This summer has spawned many articles and TV programmes on 1918, being the year women – or at least some of them – got the vote and the First World War ended.
Yet 1918 marked the start of the Scotch industry’s darkest period, which lasted 15 years and saw dozens of distilleries close down, the majority of them for good.
That said, 1918 saw an initial burst of optimism, even euphoria, as the November armistice meant barley and other cereals became plentiful again and the wartime clamp on distilling was eased. However, the joy proved shortlived.
That year the industry was in poor health as wartime strictures and tax increases had caused countless mergers and closures. It took time, indeed well into 1919, before the industry was fully on its feet. Then it got hit by America declaring prohibition on January 1, 1920. That killed Scotch’s major export market and torpedoed industry confidence.

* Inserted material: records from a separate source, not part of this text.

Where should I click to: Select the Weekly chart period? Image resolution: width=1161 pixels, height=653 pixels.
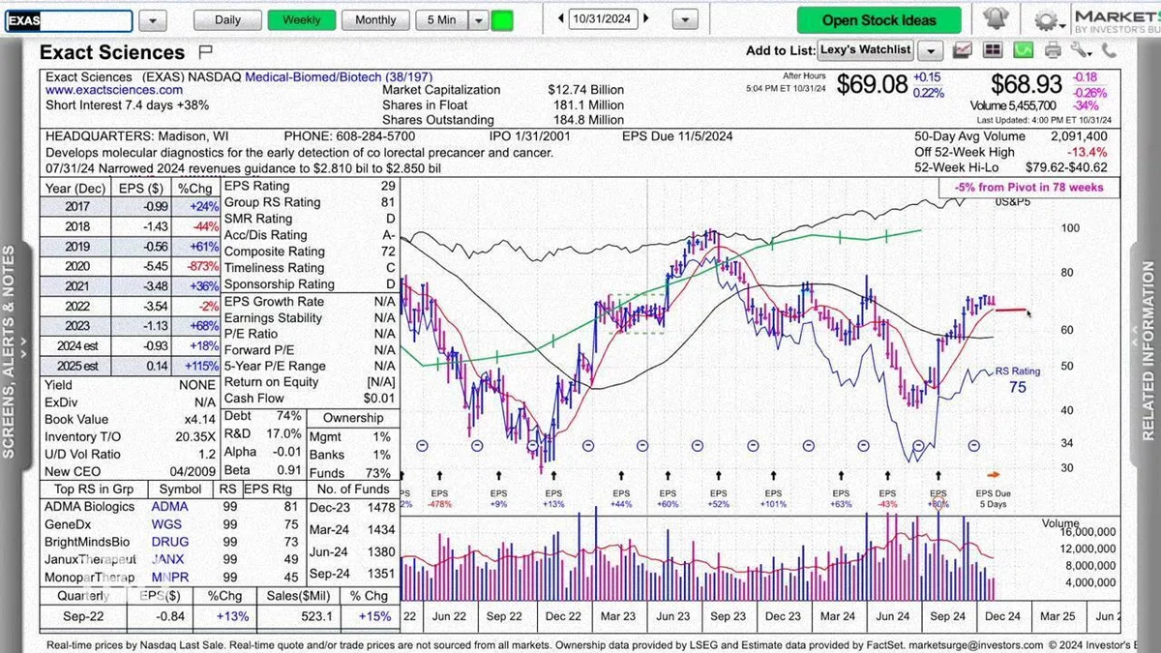(302, 20)

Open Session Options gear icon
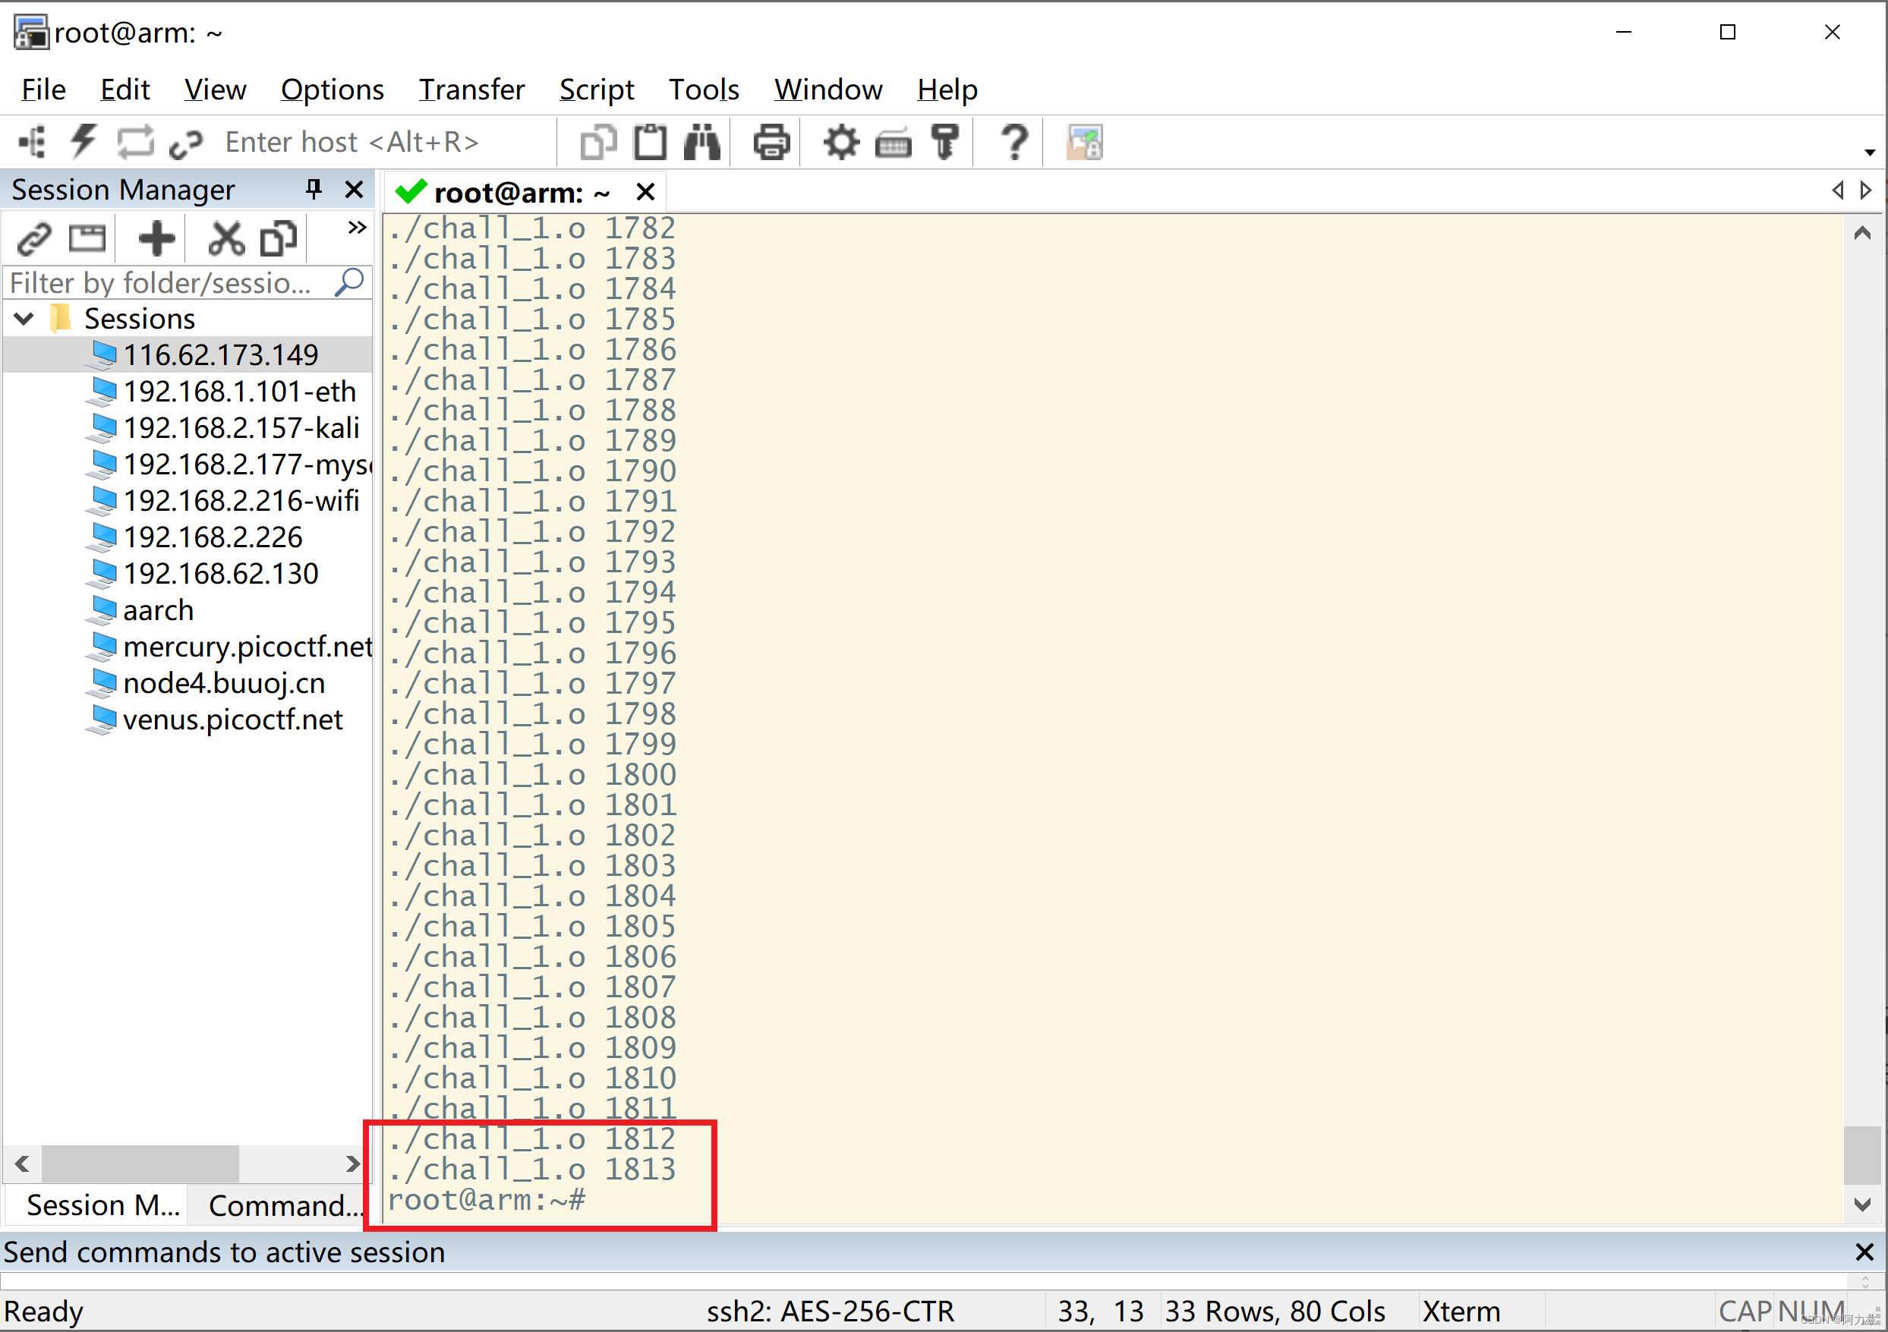tap(840, 142)
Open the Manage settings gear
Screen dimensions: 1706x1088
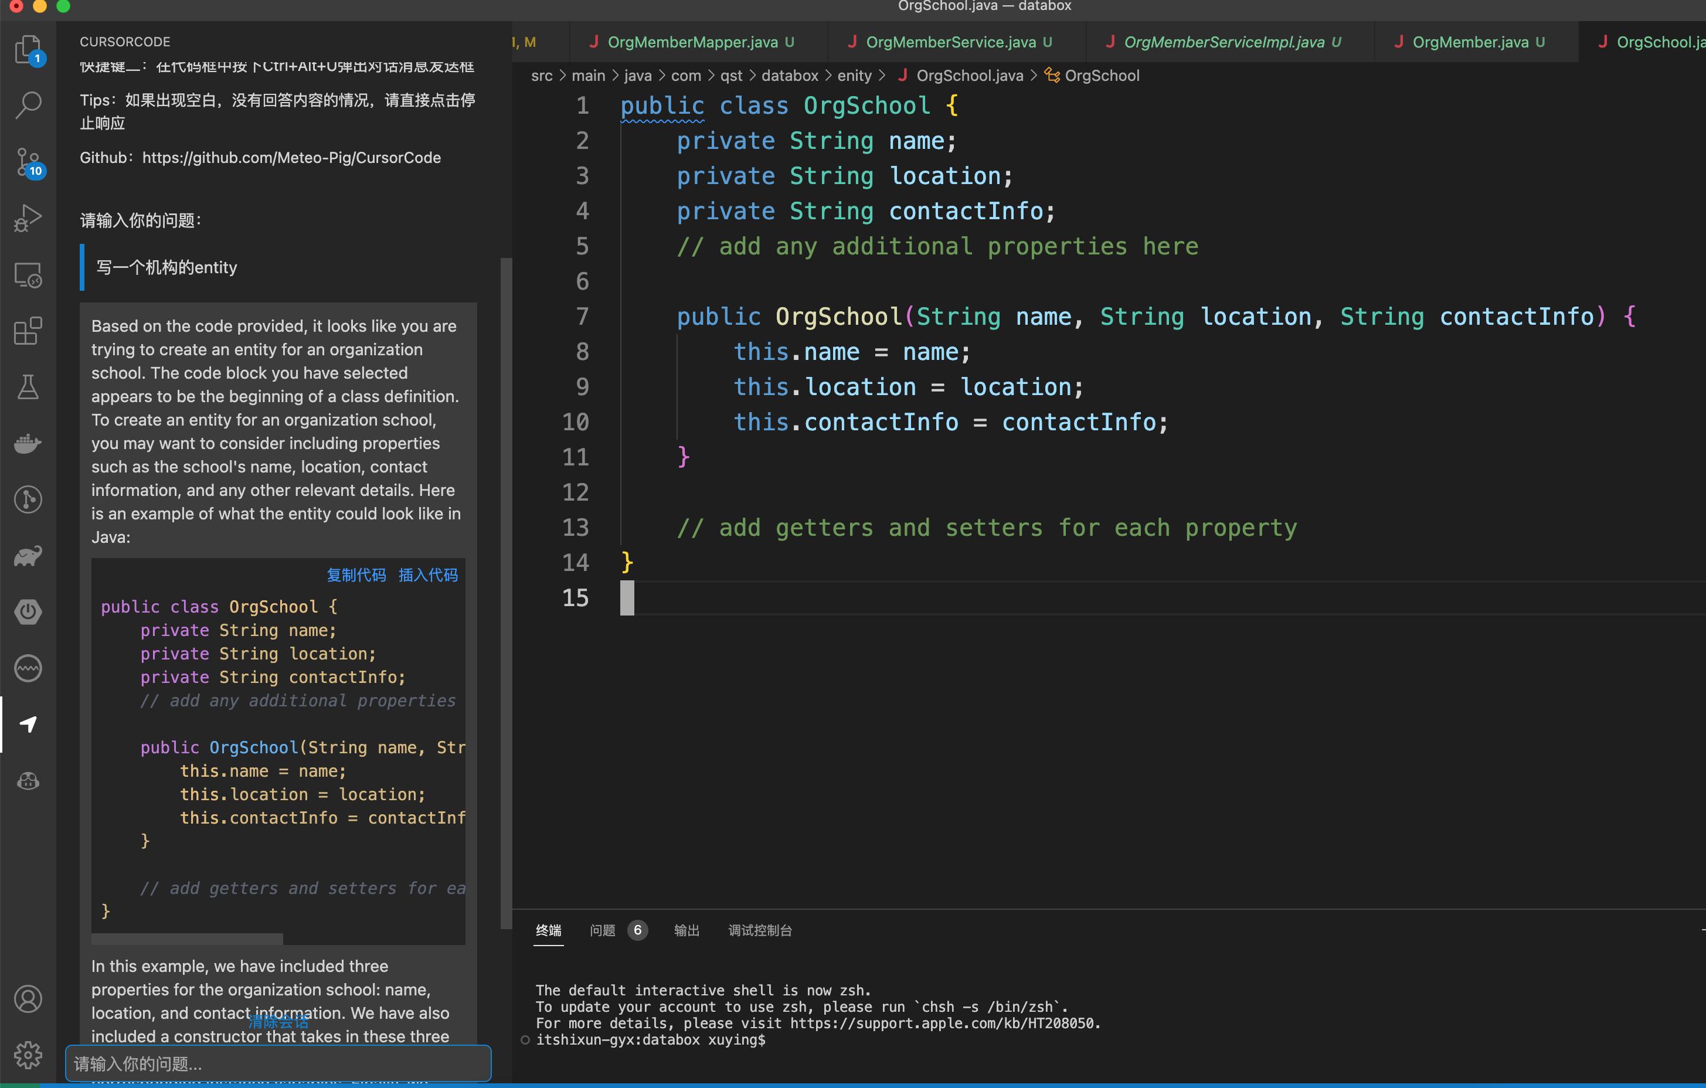click(x=28, y=1055)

Also, successive governments piled on post-war austerity and tax rises. In 1908 a bottle of whisky had cost just over two shillings and sixpence (13p in today’s money) – by 1922 it had risen fivefold to 12 shillings and sixpence, whereas wages had barely doubled. The combination of prohibition and tax rises devastated the industry. Indeed, William Ross, the steely-eyed chief of the whisky giant Distillers (DCL), told shocked industrialists in 1922 that myriad distilleries would have to close down.
Under Ross, DCL bought out and closed countless distilleries, but many were “mothballed” – left with all equipment intact in the hope better days would return. The 1920s then limped on through the General Strike, Wall Street Crash and Great Depression, when millions in the industrialised West became jobless. From 130-140 distilleries in the go-go 1890s, by the early 1930s Scotland saw its tally of functioning distilleries shrink to just eight.
Only in 1933, when Franklin D Roosevelt became US President and scrapped Prohibition, did the Scotch industry start to recover. What also helped was Britain ditching the gold standard, which saw sterling drop sharply and made whisky cheaper in foreign markets, especially the US.
Although many this year will celebrate the positive events of 1918, the whisky industry will look back with a shudder and pray they will never relive a year like it.